Picasso painted Guernica in France in 1937 to document Nazi Germany and fascist Italy’s bombing of civilians in Guernica, a town and cultural center in northern Spain’s Basque region. The government of Spain’s democratic Second Republic had commissioned the painting to drum up much-needed international support for its fight against fascism.
Fascists won the Spanish Civil War, which raged from 1936 through 1939, killing nearly a million people in a country about two-thirds the size of Texas (TX area: 268,597 square miles or 695,662 square km; population in 1936 = 6,192,000; 6,360,000 in 1939*). In those years Nazi Germany and fascist Italy used Spain as a testing ground not only for weapons and aircraft but also for an intense campaign to terrorize civilians. Nazi Germany later unleashed the same horrors on a larger scale throughout Europe during World War II.

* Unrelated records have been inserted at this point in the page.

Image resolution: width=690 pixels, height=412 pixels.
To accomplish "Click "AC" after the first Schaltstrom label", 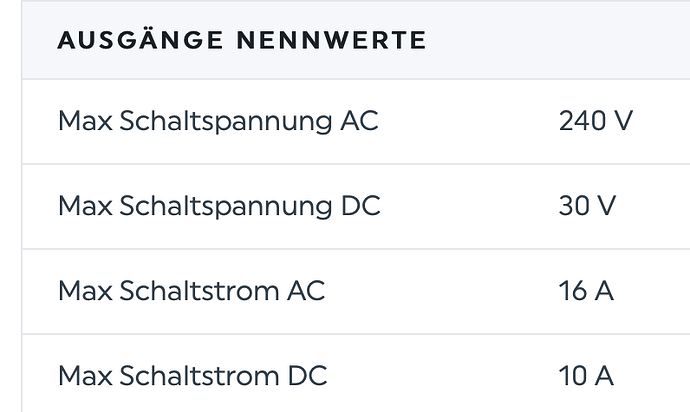I will [x=305, y=292].
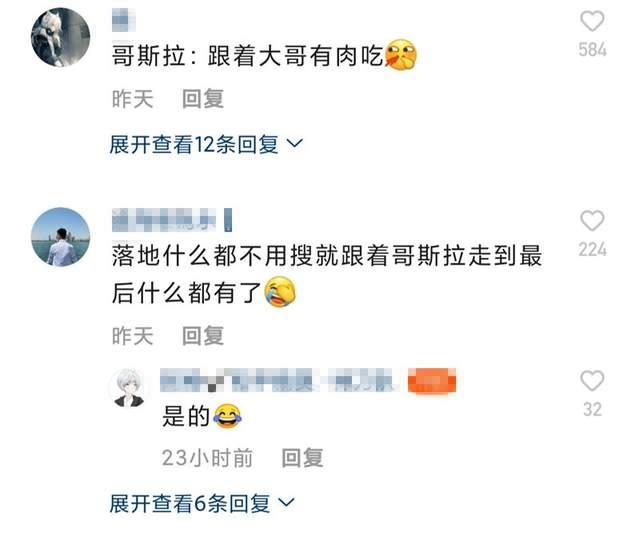The width and height of the screenshot is (640, 537).
Task: Expand 展开查看6条回复 replies
Action: coord(202,504)
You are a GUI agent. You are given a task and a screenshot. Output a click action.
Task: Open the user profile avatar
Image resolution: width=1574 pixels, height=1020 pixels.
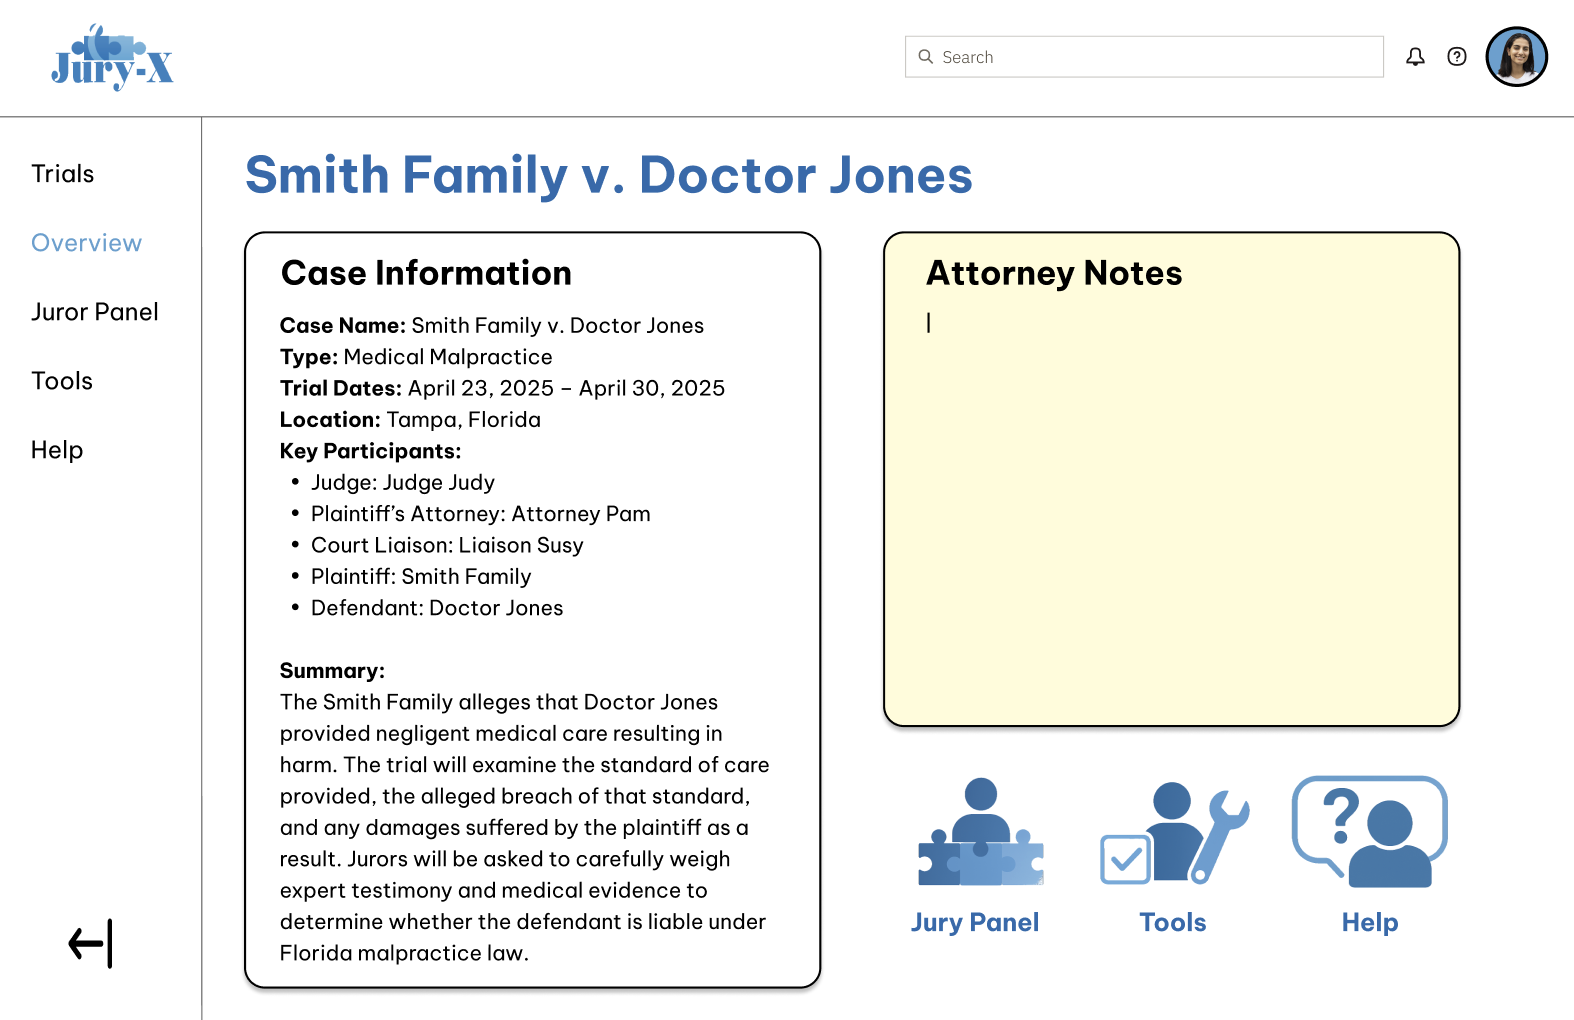(x=1516, y=57)
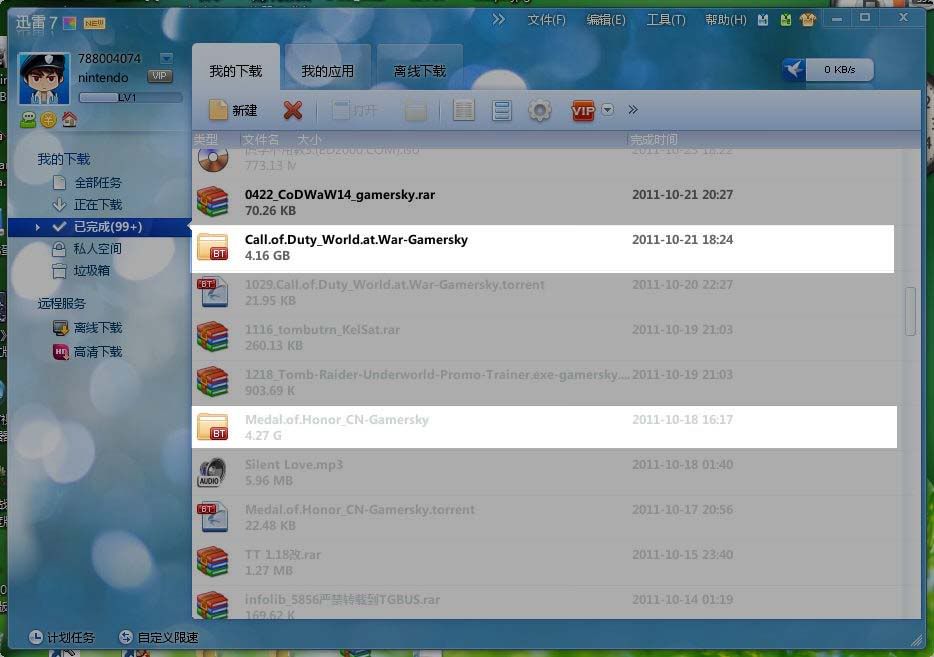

While marveling at Guernica, I couldn’t help but think of its presence in the Spanish capital as a triumph, considering how Nazi Germany bombed Madrid civilians to aid Franco. Viewing Guernica, which arrived in Spain in 1981 when the restored democracy has solidified (Spain’s democratic Constitution was ratified in a referendum on December 6, 1978 by an amazing 90% of Spanish voters) made me think about today’s situation in Ukraine.
Guernica is an exceedingly important commemoration of the Spanish Civil War given Madrid owns so few plaques or monuments of the ferocious conflict to remind one and all that good would ultimately triumph over evil.
A Civil War walkabout sets the record straight
There was little discussion about the Civil War when I lived in Spain. And that hasn’t changed, according to Madrid resident, tour guide and art history professor Dr. Almudena Cros. Although she mostly shepherds tourists through the Prado and other art museums, thirteen years ago Cros began offering a walkabout focusing on the Spanish Civil War. Both sets of her grandparents were profoundly affected by the conflict which inspired her presentation.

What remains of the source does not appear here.